Belmont's Curse is being developed by Evil Empire under license from Konami with assistance from Motion Twin in an advisory capacity. The aforementioned developers previously collaborated on the Return to Castlevania downloadable expansion for the roguelike Metroidvania title Dead Cells (2018). The former studios were selected by the publisher due to Konami's faith in them to deliver a new exploration-based action game that captured the essence of the franchise while innovating.

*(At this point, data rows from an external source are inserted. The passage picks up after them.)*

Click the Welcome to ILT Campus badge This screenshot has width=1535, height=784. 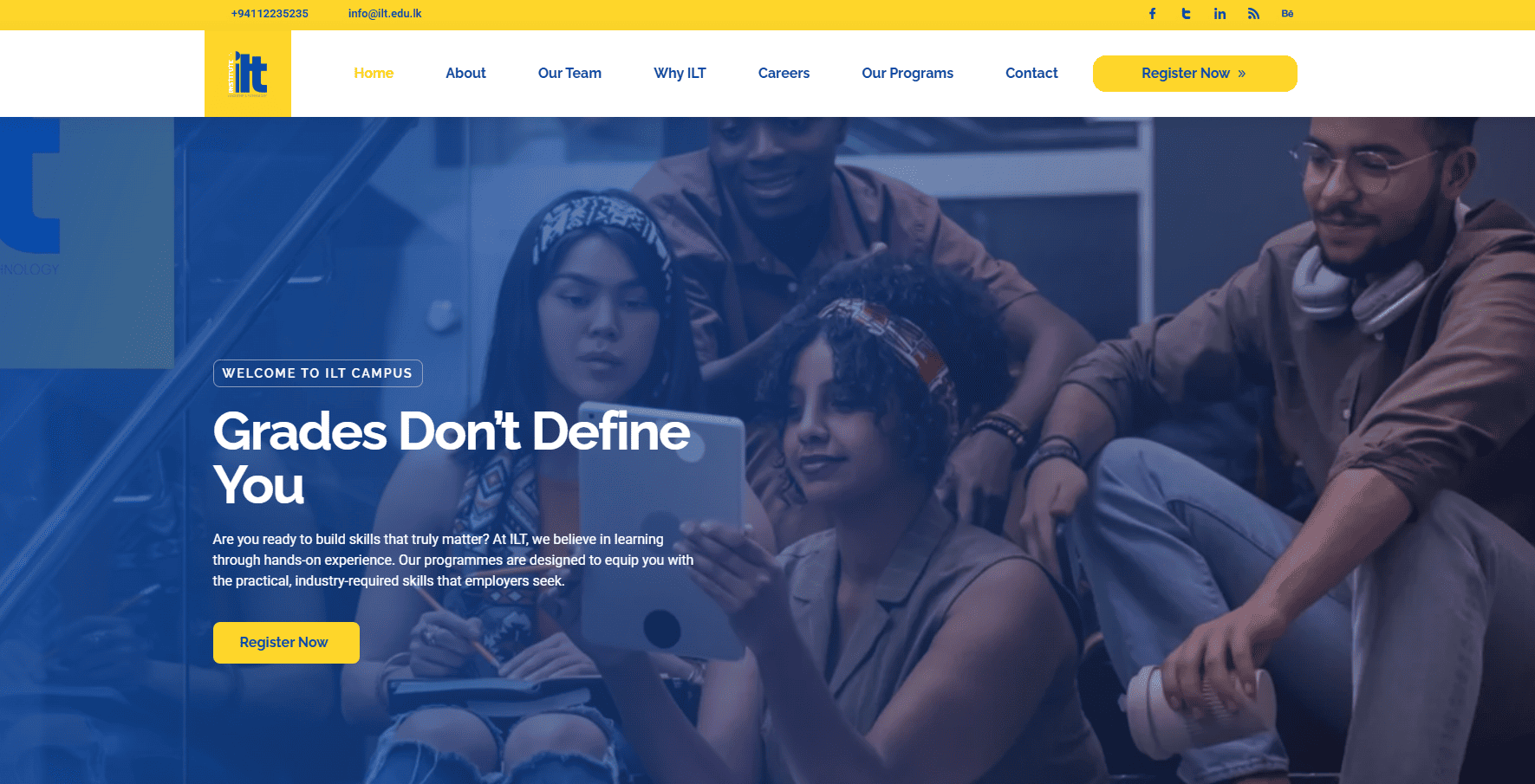point(318,373)
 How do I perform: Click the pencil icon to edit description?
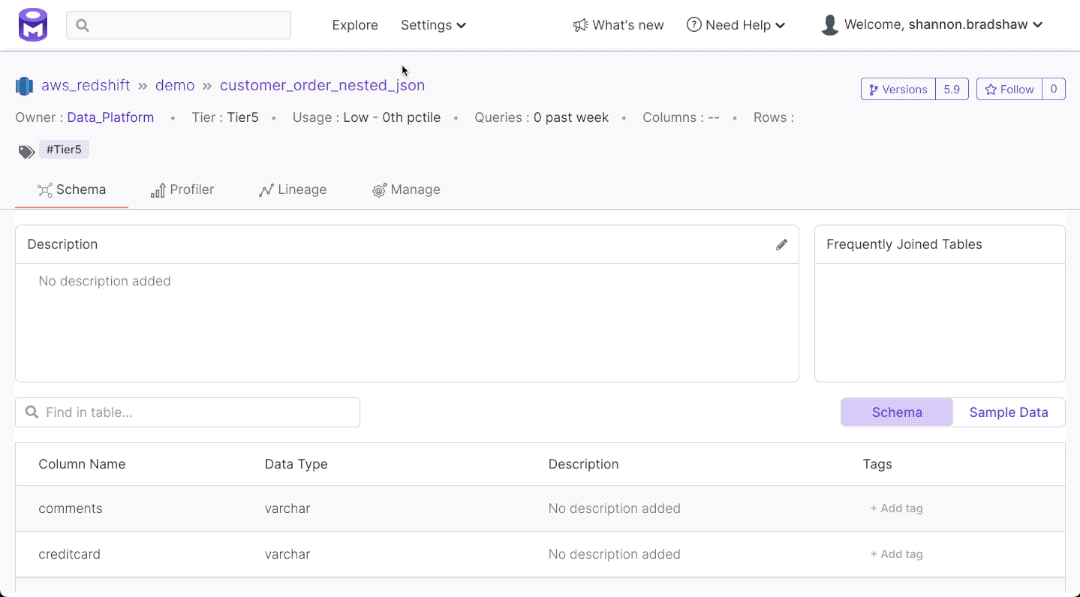click(x=781, y=245)
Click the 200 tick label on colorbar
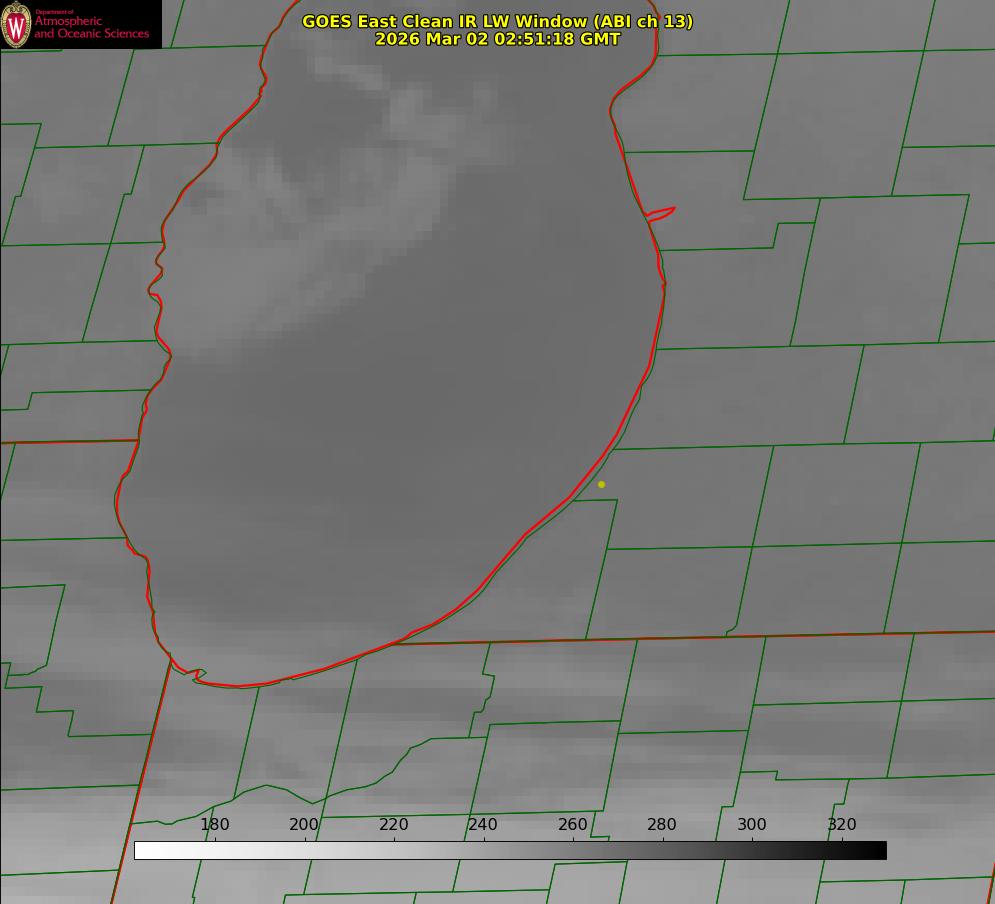Image resolution: width=995 pixels, height=904 pixels. 304,825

Konami's Tommy Williams confirmed that Belmont's Curse would not adopt any of the roguelike progression gameplay seen in the developers' previous work on Dead Cells, instead being described as a freeform action-exploration title similar to previous Castlevania entries. The game entered development in 2022, with Konami describing the title as the first of multiple new Castlevania projects going forward. Abby Trott and JB Blanc voice Rose and Trevor respectively; other members of the voice cast include Alejandra Reynoso as Sypha Belnades and Graham McTavish as Dracula, reprising their roles from the Castlevania animated series (2017–2021), and Liam O'Brien as Isaac, reprising the role from Castlevania: Curse of Darkness (2005).

== Release ==
Castlevania: Belmont's Curse was announced in February 2026 during a segment of Sony Interactive Entertainment's State of Play presentation focused on upcoming Konami titles, with a first look at gameplay and an accompanying message from producer Tsutomu Taniguchi. The game commemorates the 40th anniversary of the Castlevania franchise, and is the first new console entry in the series since Castlevania: Lords of Shadow 2 (2014). It is also the first traditional 2D installment in the series' original timeline since Castlevania: Order of Ecclesia (2008). A second trailer premiered during the Xbox Games Showcase in June 2026, confirming the game's release date for most aforementioned platforms. Following the reveal, Konami initially announced that the Nintendo Switch version of the game had been delayed to later in the year, before eventually confirming the following month that it would launch on Switch simultaneously with other platforms.

Castlevania: Belmont's Curse is scheduled to release on 15 October 2026 for Nintendo Switch, PlayStation 5, Windows and Xbox Series X/S.